His idiom is very familiar to me now, but I am still a fan. And if you are too, this is a good time to see many of his works on display in New York City. The Metropolitan Museum recently installed a piece, Between Heaven and Earth, in their African Art galleries, and Jack Shainman Gallery in Chelsea has a slew of them on display through March 13.
A few close ups of his works:
Note: Watch this video clip of El Anatsui installing his piece, Between Heaven and Earth, at the Metropolitan Museum. And here is an earlier post about his work on this blog: El Anatsui, in New York (from January 8, 2008)

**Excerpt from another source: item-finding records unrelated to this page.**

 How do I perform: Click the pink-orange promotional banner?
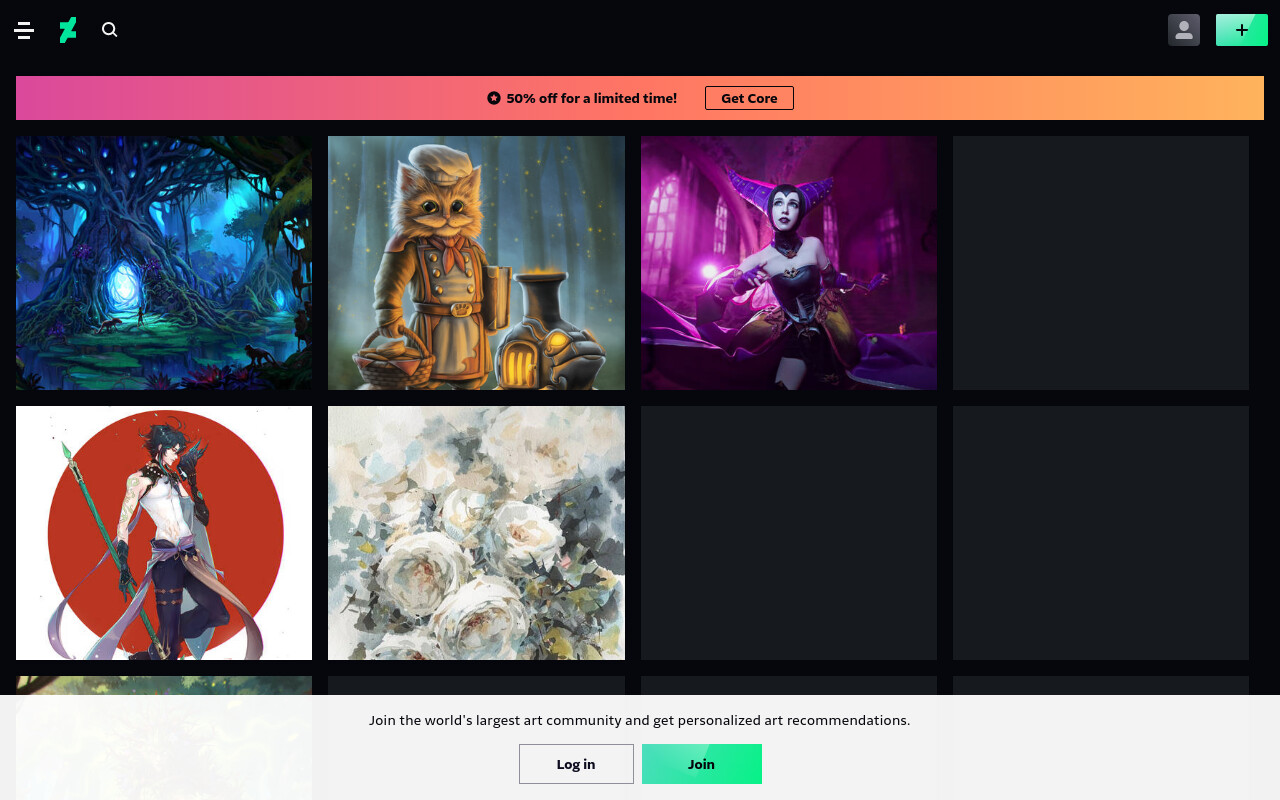(x=640, y=98)
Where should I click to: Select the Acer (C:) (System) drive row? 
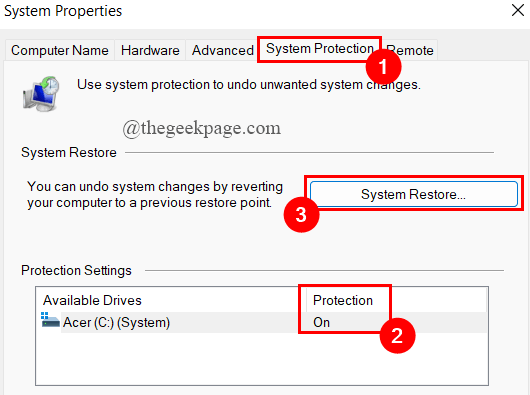pos(263,322)
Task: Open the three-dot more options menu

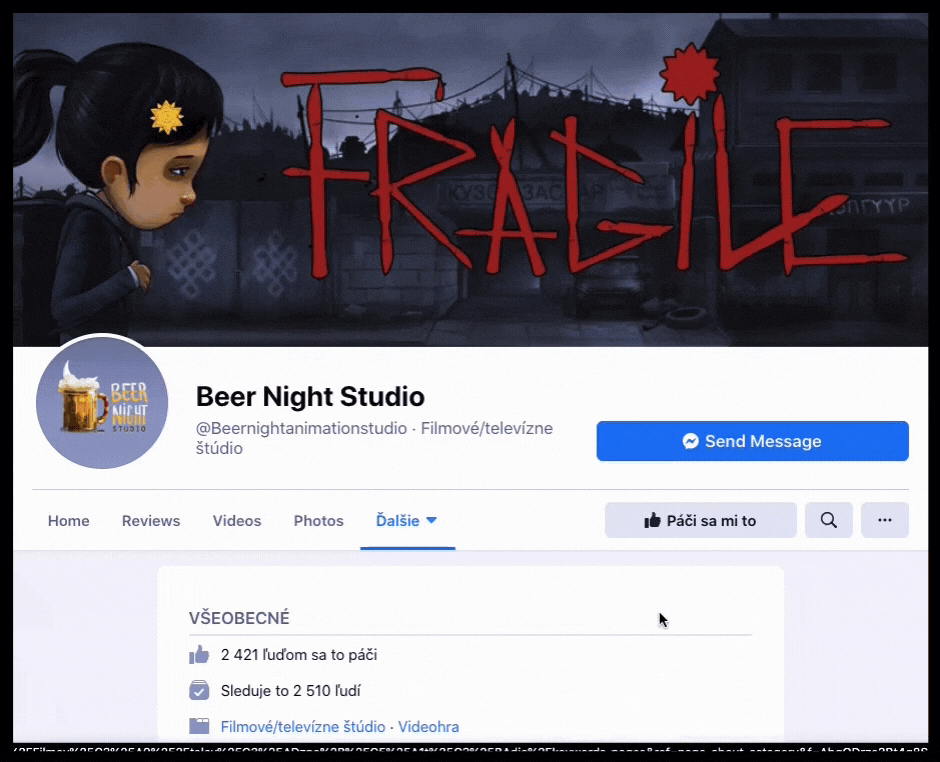Action: click(884, 520)
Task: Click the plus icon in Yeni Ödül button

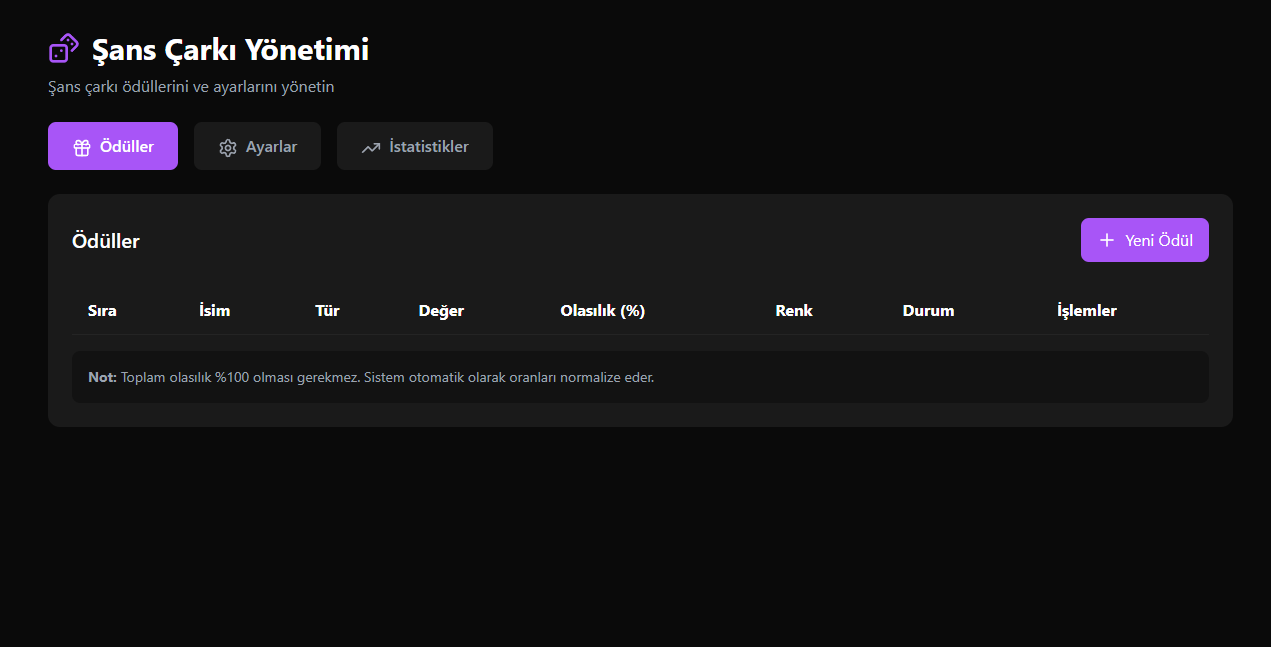Action: coord(1107,240)
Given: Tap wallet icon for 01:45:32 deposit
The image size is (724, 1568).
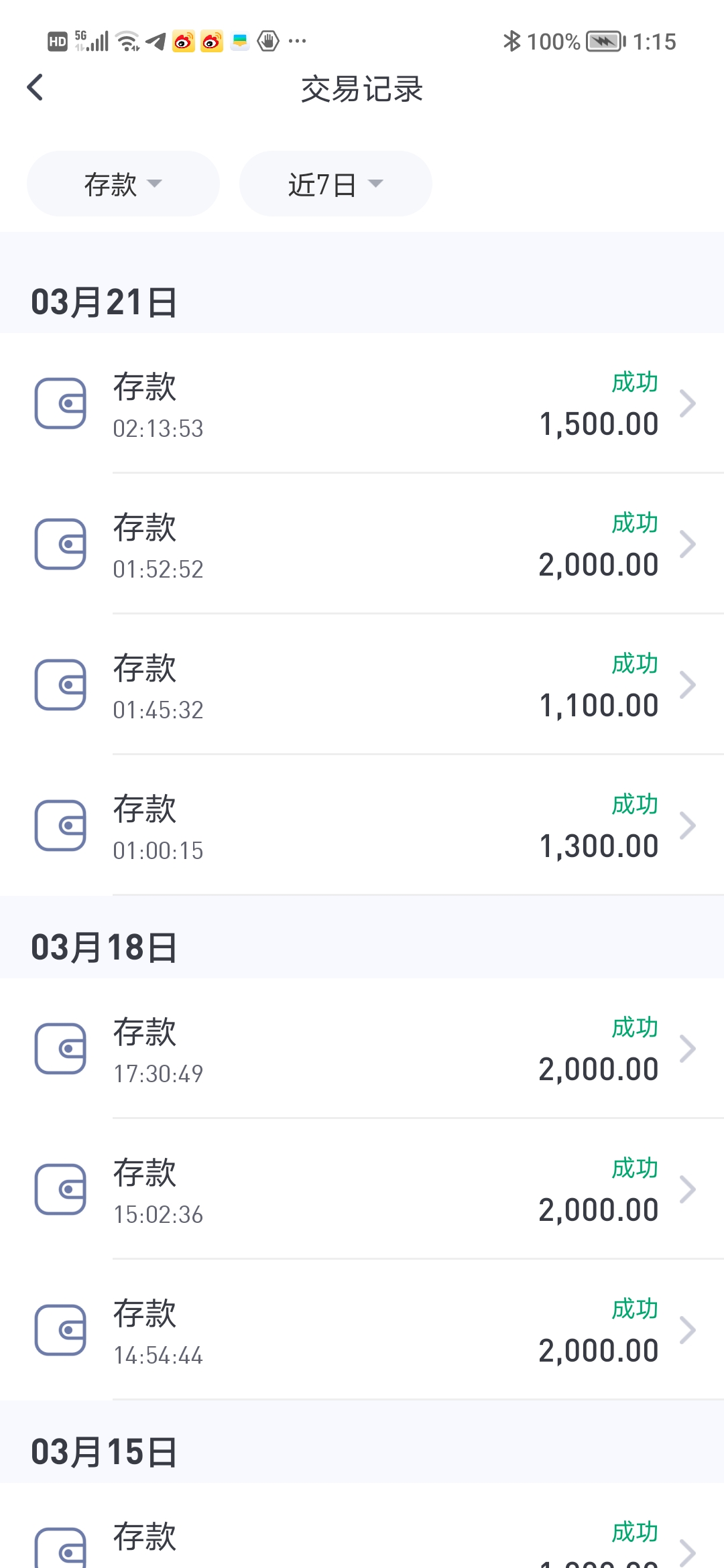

I’ve seen El Anatsui’s work, too, and thinks it’s wonderful what he creates out of detritus and found materials. Transformative and unexpected. Appearing to be something else and so taking you by surprise. The work looks so beautiful in the Met’s galleries, as if ageless and undefined by its own time.
I like what El Anatsui has to say at the end of the video about beauty and content, that beauty isn’t only of the eye and that beauty exists in content.
This work is so beautiful, Deb. Thank you. I want to go see it in person. Yes, it is unexpected. The flow, the detail, but then the overall brilliance and effect. Satisfying. For me, alcohol as a bond between Europe and Nigeria also has other aspects!
Thanks M and S, two who understand the power of beauty through the eye as well as through our other portals.